* **REQUIREMENT**
Output nothing but the line containing "This screenshot has height=219, width=359." and the lines after it through the end of the material below, each reproduced exactly.

* **SUPPLIED INFORMATION**
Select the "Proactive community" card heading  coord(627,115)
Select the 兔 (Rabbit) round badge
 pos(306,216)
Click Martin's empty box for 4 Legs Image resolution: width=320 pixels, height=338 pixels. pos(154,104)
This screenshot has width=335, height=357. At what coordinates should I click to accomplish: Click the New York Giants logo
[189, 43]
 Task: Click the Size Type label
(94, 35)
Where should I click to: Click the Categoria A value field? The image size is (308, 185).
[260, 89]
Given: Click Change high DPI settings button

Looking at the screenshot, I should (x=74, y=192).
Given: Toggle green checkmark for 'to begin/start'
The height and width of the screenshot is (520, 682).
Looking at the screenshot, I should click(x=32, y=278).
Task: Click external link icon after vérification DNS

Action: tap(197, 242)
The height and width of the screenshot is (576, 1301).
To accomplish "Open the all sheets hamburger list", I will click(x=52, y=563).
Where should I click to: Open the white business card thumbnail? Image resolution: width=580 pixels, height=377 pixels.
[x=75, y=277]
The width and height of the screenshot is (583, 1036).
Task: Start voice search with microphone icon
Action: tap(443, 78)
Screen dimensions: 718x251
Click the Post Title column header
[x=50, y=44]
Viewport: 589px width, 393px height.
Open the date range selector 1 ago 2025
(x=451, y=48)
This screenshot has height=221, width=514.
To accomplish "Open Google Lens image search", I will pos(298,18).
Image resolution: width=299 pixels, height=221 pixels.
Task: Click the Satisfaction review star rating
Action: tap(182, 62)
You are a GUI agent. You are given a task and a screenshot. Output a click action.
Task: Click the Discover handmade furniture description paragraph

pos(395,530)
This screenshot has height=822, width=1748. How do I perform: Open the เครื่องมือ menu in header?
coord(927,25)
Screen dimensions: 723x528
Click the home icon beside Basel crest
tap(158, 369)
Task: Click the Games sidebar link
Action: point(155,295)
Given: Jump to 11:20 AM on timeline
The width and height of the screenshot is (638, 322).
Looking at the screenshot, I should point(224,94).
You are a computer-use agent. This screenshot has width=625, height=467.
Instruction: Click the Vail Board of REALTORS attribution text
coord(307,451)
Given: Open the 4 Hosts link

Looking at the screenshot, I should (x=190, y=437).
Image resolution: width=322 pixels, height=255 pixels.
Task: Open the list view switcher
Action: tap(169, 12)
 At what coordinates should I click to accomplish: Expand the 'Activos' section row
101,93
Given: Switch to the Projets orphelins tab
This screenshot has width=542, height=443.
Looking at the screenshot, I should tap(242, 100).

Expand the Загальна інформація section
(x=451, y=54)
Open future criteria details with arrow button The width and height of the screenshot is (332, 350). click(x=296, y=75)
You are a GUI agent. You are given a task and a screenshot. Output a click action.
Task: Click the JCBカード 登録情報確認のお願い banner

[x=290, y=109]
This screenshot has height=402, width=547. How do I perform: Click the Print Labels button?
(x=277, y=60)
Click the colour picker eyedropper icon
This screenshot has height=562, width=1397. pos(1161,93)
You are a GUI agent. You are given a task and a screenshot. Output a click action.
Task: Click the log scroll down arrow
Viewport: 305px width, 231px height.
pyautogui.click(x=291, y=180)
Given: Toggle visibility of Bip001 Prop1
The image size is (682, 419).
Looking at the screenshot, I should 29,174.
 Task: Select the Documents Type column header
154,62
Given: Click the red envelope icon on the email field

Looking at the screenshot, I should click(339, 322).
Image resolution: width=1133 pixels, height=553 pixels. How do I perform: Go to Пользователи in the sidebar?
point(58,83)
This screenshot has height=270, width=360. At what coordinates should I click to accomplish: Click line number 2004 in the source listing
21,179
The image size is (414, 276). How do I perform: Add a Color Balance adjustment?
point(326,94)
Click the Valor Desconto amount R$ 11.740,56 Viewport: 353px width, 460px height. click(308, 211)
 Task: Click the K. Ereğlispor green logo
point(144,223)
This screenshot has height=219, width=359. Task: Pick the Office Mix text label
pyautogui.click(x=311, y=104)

* **ANSWER TO THIS PROBLEM**
This screenshot has height=219, width=359. Task: Pick the Office Mix text label
pyautogui.click(x=311, y=104)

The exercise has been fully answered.